Empirical ethics to explore the acceptability of AI in healthcare
Breast cancer is the leading cause of cancer-related death among women worldwide. Early detection is key for successful treatment and researchers are now exploring how artificial intelligence (AI) can be used to interpret mammogram scans. As part of the newly launched project AICare, Uppsala University’s Centre for Research Ethics & Bioethics are using empirical research to support ethical discussion about using AI-based tools in the health care system.
AICare is funded by the Swedish national research program WASP-HS. The project is led by Ana Nordberg at Lund University, supported by colleagues Jennifer Viberg Johansson (Link removed) and Santa Slokenberga at Uppsala University. Its overall aim is to issue recommendations on how to protect patient safety in an age when self-learning algorithms gain access to large amounts of health data. Taking a closer look at the Swedish legal framework that governs our health care system, and the acceptability of deploying AI-based tools in health care.
The AICare project collaborates with the Karolinska Institute’s project ScreenTrust CAD which is working to improve diagnostic tools to increase chances of early detection of breast cancer using image-based artificial intelligence. Together with the Royal Institute of Technology and Capio S:t Göran Hospital, they are exploring how AI can be used to improve and support the interpretation of mammogram scans.
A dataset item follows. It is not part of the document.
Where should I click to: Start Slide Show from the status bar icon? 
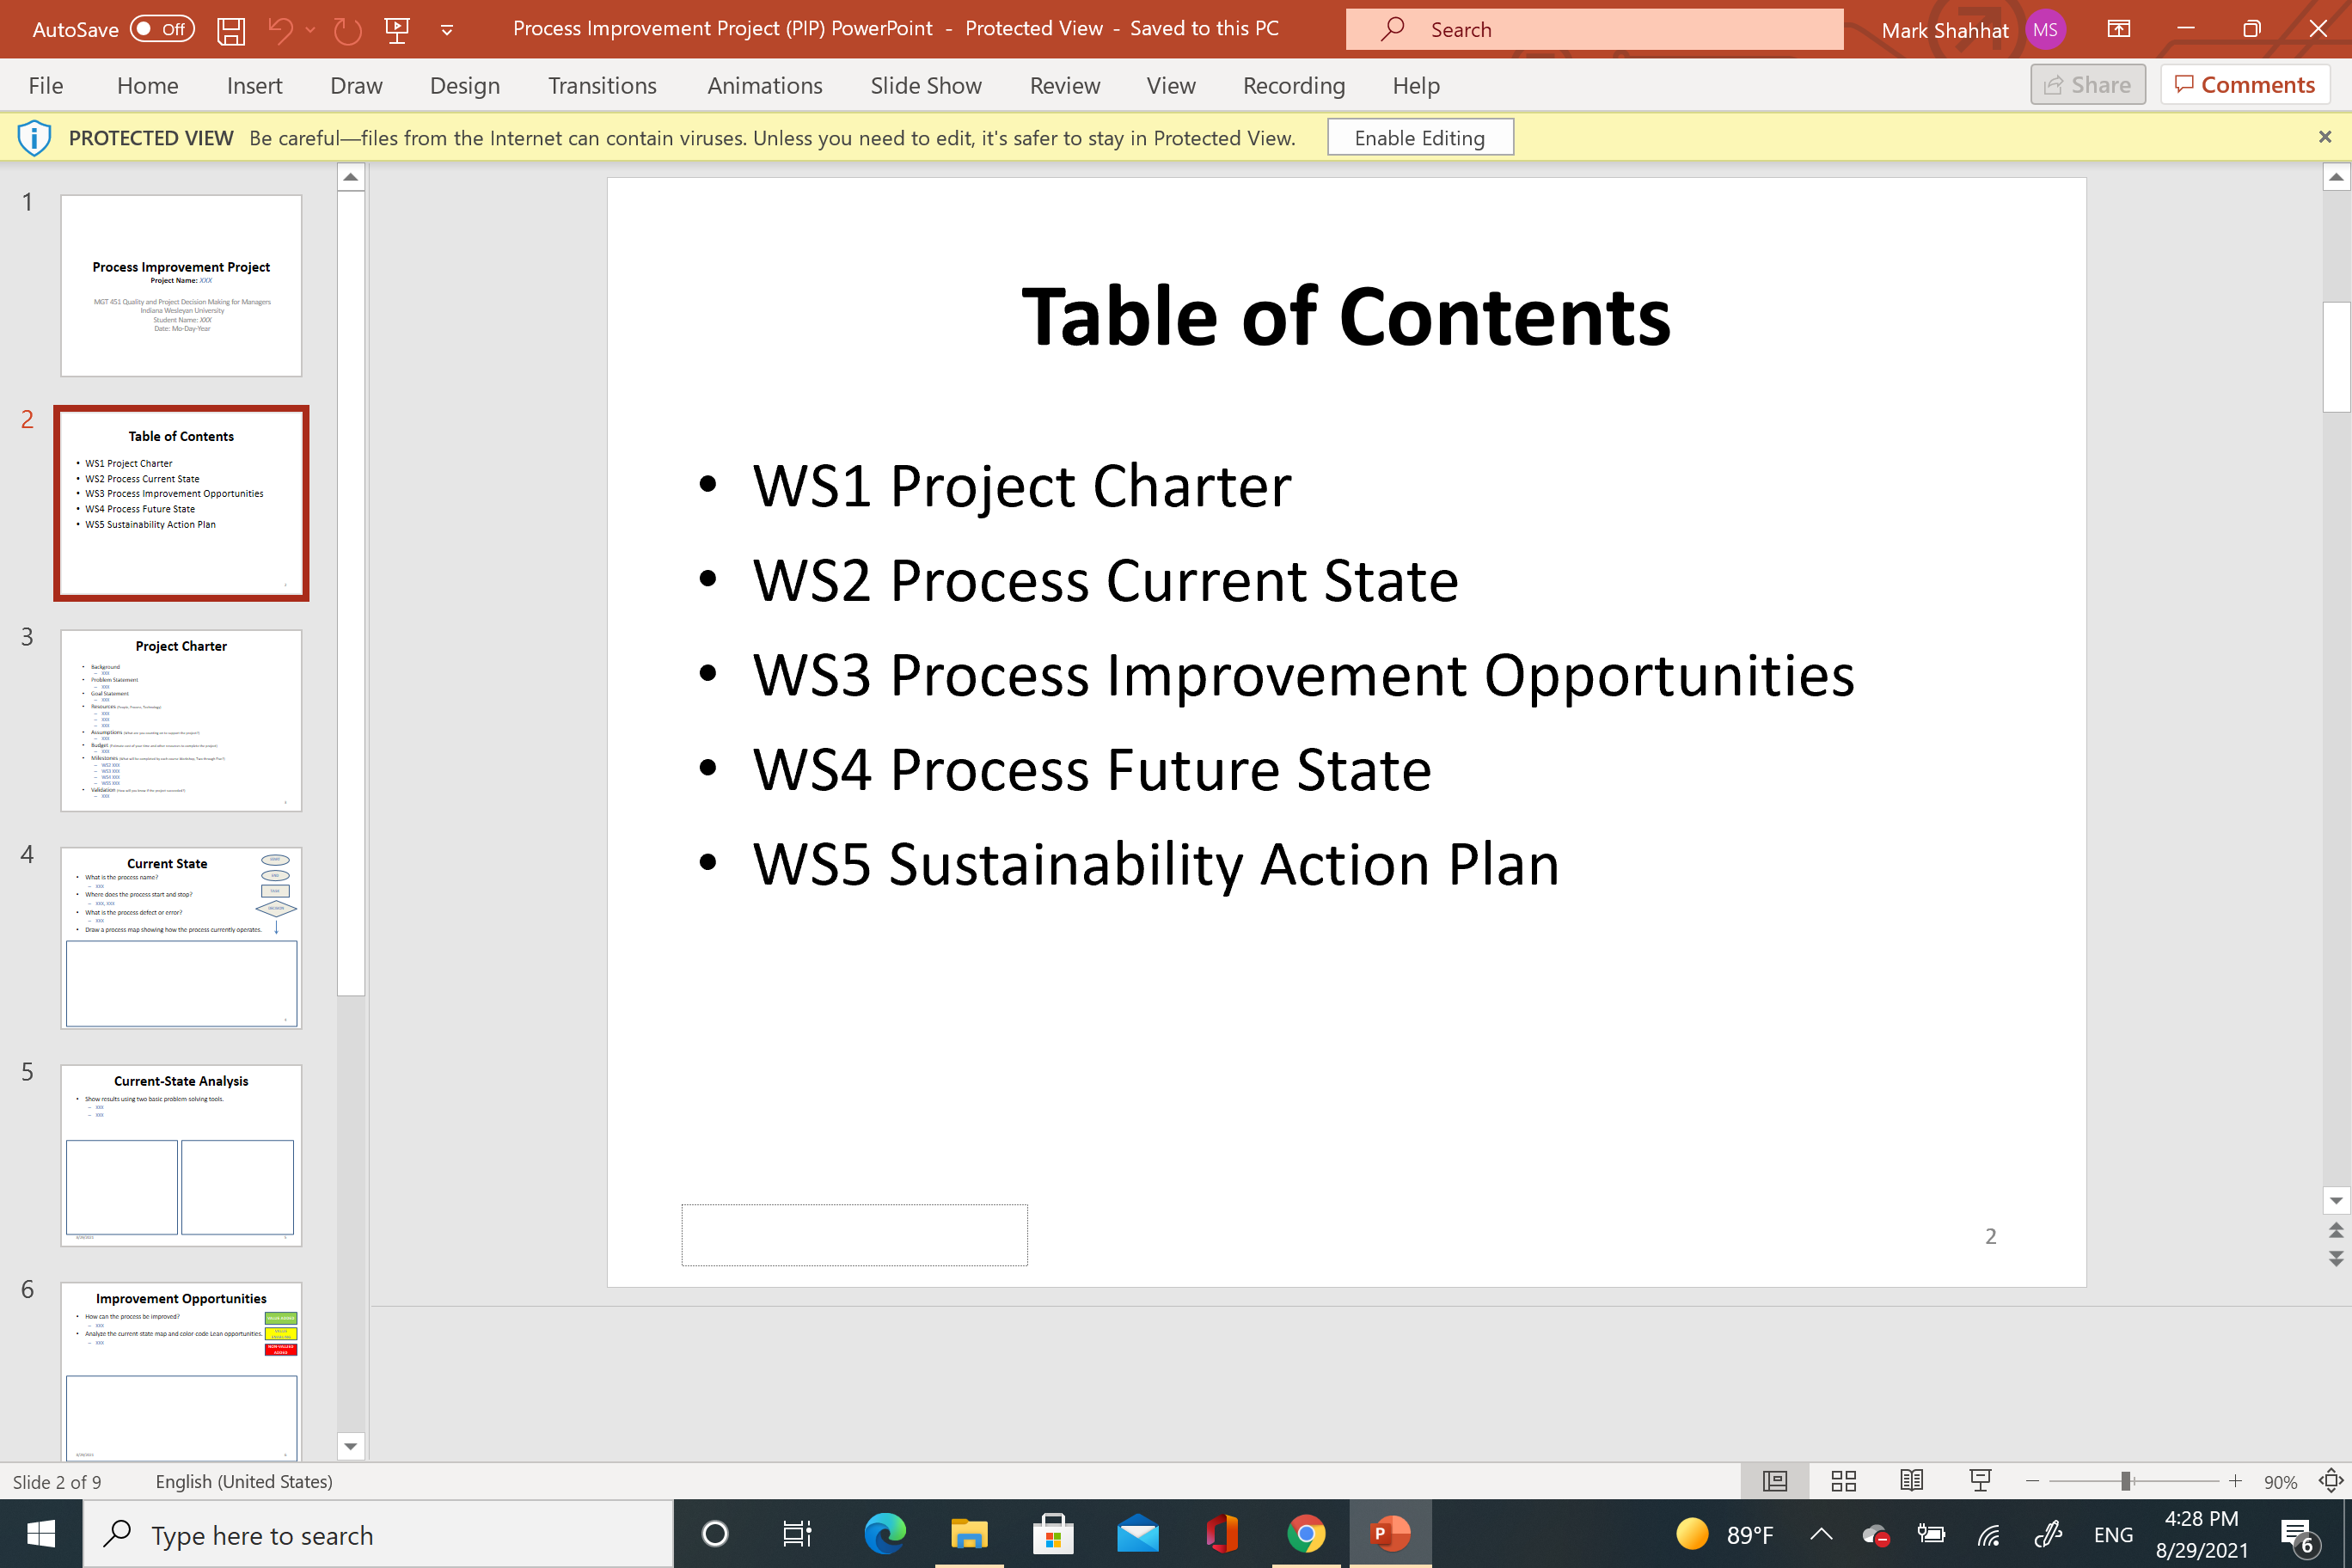[x=1980, y=1481]
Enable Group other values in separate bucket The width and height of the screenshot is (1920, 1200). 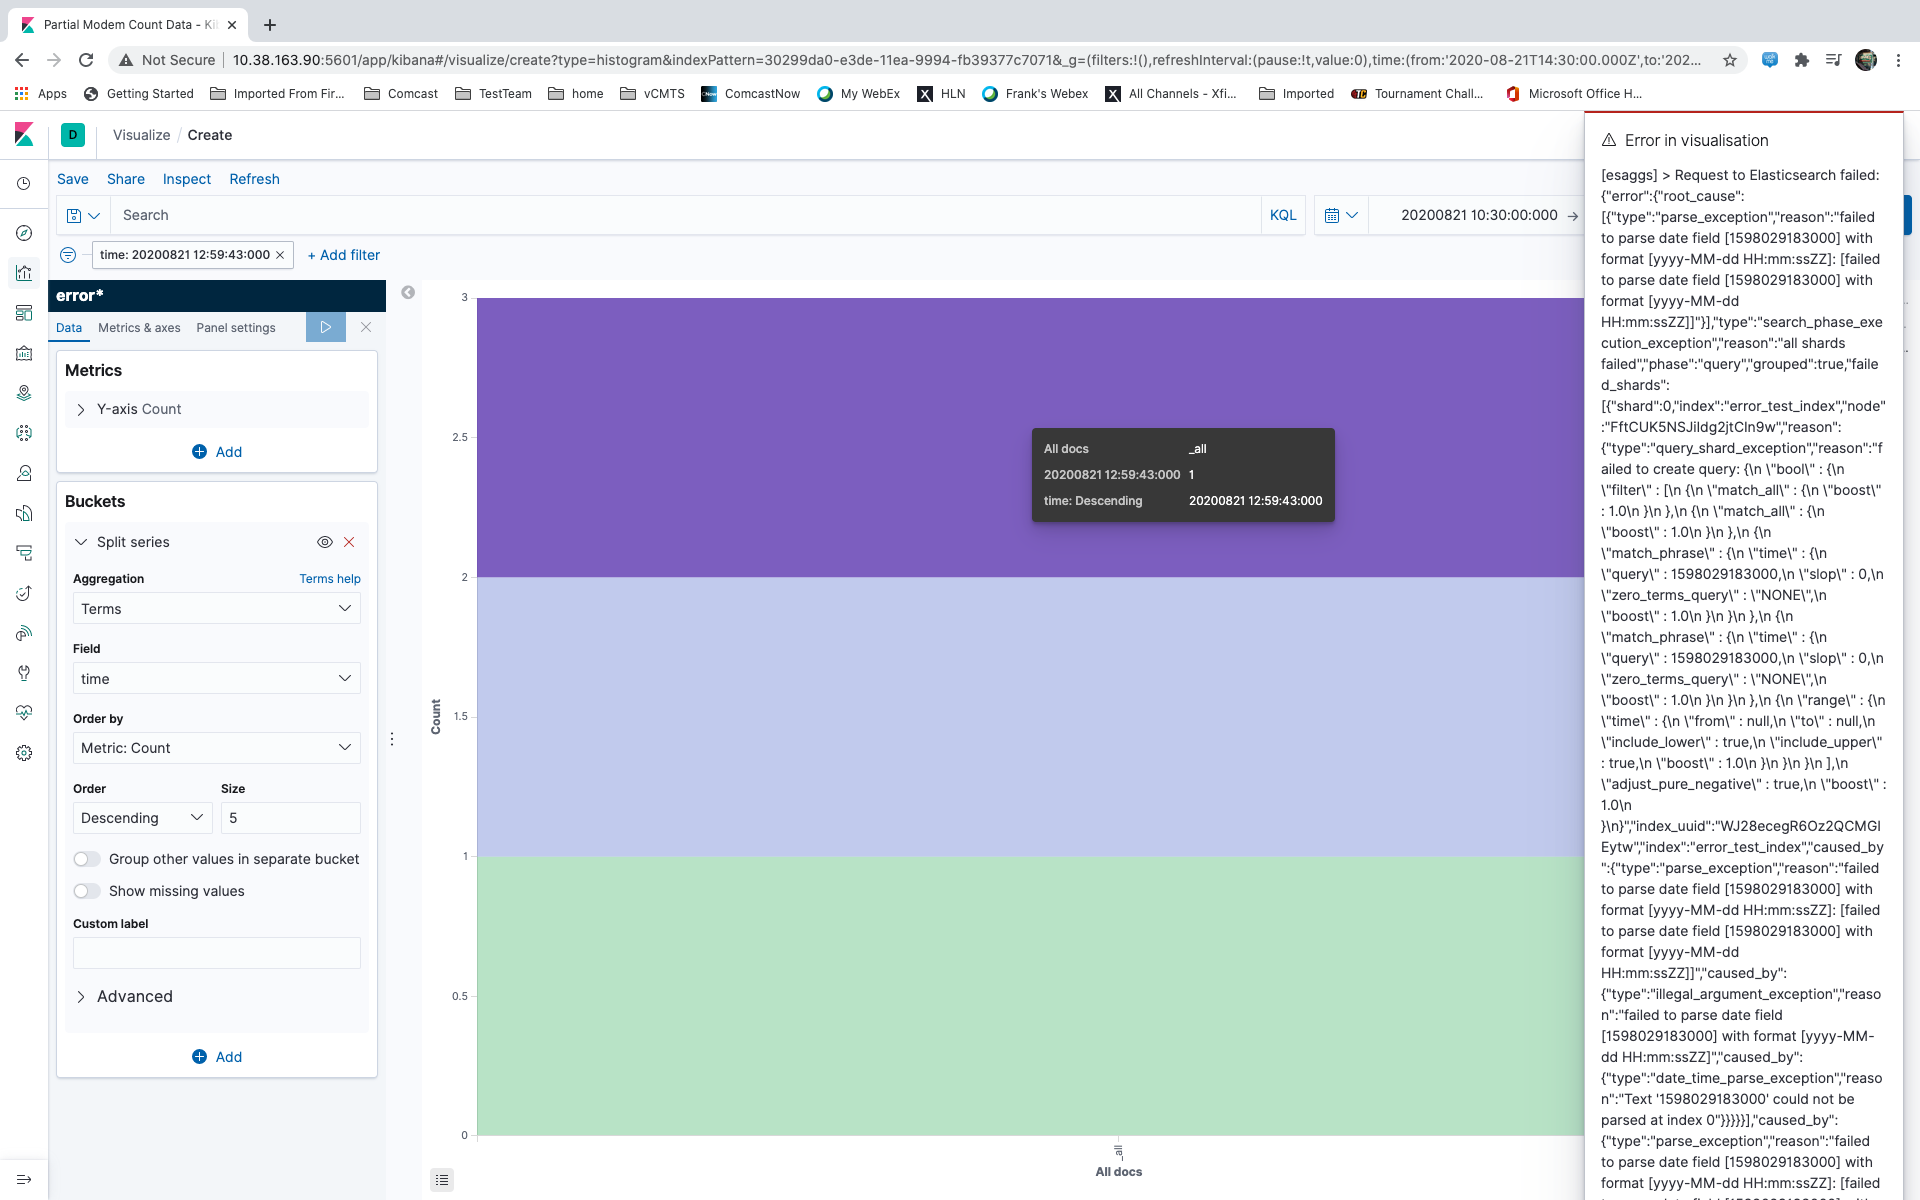coord(86,858)
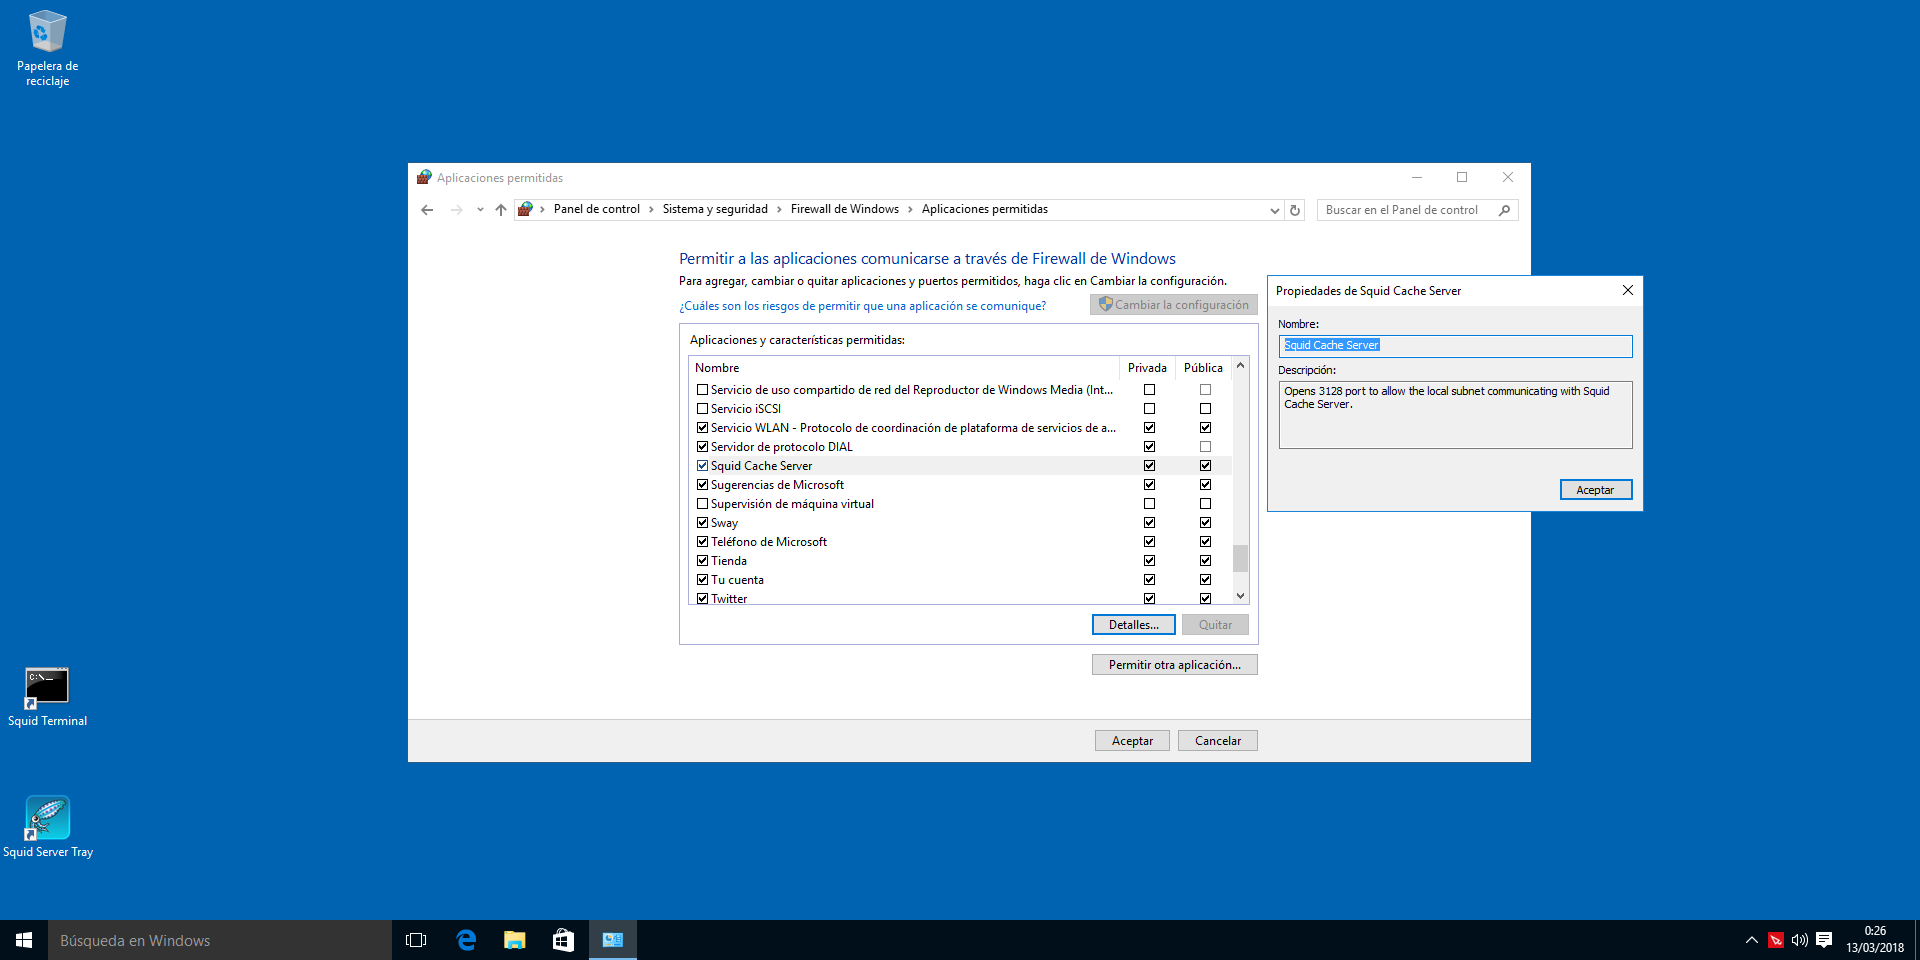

“We will explore how radiologists experience and perceive this mode of working and how women themselves feel about their mammogram scans being used to train and develop artificial intelligence. This puts us at the crossroads of an always-present ethical issue, the trade-off between better health and decreased integrity. Our preference study will provide insight into how women weigh these two values against each other, and our qualitative work will help capture the radiologists’ perspectives on these new developments,” says Jennifer Viberg Johansson, researcher at Uppsala University’s Centre for Research Ethics & Bioethics.